Husband is not doing well at all. He has slipped further and further away from me. When he tries to speak, it's barely above a whisper, and pronouncing words is almost impossible for him.
He forgets everything. Everything. He will ask what's for dinner, I'll tell him. He will glance around the room and ask me again. Within 30 seconds.
Last night, I got his night diaper on him, gave him last pill for the day and tucked him into bed. Got a fresh glass of water, sat down, picked up the TV remote and he called for me. I went in and he asked, "Did you change me and am I ready for bed"? Took him about 2 whole minutes to forget I had just been in there.
The other night, while eating dinner, he turned to the wall and said, "Do you like it? It's good, isn't it"? Now, let me clarify something. When he talks to "the visitors", his voice and speech is clear and normal. It's almost a haunting sound. Not of this world.
I'm just........done with it all.
For some reason, I am missing my Mom. The ache I feel inside can really get to me. It will be 1 year on the 30th of March. Why all of a sudden now?
Sometimes it's just all too much for me to handle.
I know it's time to place him in a home, but, if I do, I lose his Social Security. I can't live without that money. So, I've picked my poison.
I was talking with an old childhood friend yesterday. She told me how often she thinks of me and cannot even process what I am going through. She said she has tried to imagine her husband with Alzheimer's, and said its just too painful to even fathom what it's like.
Yes, I know.
There is a movie out and Julienne Moore just won an Oscar for her part playing a woman who is diagnosed with Early Onset Alzheimer's. I have the book. It's called Still Alice.

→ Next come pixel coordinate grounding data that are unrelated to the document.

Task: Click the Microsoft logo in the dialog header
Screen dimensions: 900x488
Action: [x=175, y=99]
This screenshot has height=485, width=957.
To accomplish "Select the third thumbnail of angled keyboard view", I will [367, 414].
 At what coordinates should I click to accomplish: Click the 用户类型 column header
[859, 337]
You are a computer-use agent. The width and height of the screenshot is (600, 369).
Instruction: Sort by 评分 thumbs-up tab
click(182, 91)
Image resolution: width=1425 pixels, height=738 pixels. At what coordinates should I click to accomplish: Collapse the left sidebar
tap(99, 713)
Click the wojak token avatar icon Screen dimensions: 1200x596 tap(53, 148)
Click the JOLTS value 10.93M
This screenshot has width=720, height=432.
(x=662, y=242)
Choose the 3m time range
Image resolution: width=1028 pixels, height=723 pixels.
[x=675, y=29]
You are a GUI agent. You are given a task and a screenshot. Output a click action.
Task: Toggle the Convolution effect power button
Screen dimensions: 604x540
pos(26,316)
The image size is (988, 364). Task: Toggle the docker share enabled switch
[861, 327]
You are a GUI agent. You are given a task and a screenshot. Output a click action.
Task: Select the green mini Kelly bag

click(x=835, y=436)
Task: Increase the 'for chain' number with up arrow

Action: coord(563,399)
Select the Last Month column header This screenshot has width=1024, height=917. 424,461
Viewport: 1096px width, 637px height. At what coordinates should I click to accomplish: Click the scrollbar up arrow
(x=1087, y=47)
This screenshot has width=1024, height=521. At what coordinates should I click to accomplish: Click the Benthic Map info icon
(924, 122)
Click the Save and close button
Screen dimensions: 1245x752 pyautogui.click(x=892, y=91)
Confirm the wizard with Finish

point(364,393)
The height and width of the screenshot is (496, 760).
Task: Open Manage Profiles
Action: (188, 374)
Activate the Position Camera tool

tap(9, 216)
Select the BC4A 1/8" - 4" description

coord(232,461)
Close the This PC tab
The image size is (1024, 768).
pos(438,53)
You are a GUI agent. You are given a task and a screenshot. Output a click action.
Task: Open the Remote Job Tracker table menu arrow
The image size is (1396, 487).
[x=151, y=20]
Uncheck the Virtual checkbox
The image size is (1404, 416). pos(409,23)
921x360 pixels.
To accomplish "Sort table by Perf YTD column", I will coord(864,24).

Now, first of all, everyone is raving about this actress and the movie. I have seen the trailers for this movie. It's all bunk, I tell ya.
You want to come to my home and see it live and in person? Or, go to the movies and see a make believe story about someone afflicted with this monster?
Yea, what they should've named the movie is "Alzheimer's - Hollywood Style".
Yes, life is grabbing me and shaking me to my core right now. I'll be OK, it's just this rocky road right now is tough.
Hang in there with me ya'll. No place to go but up.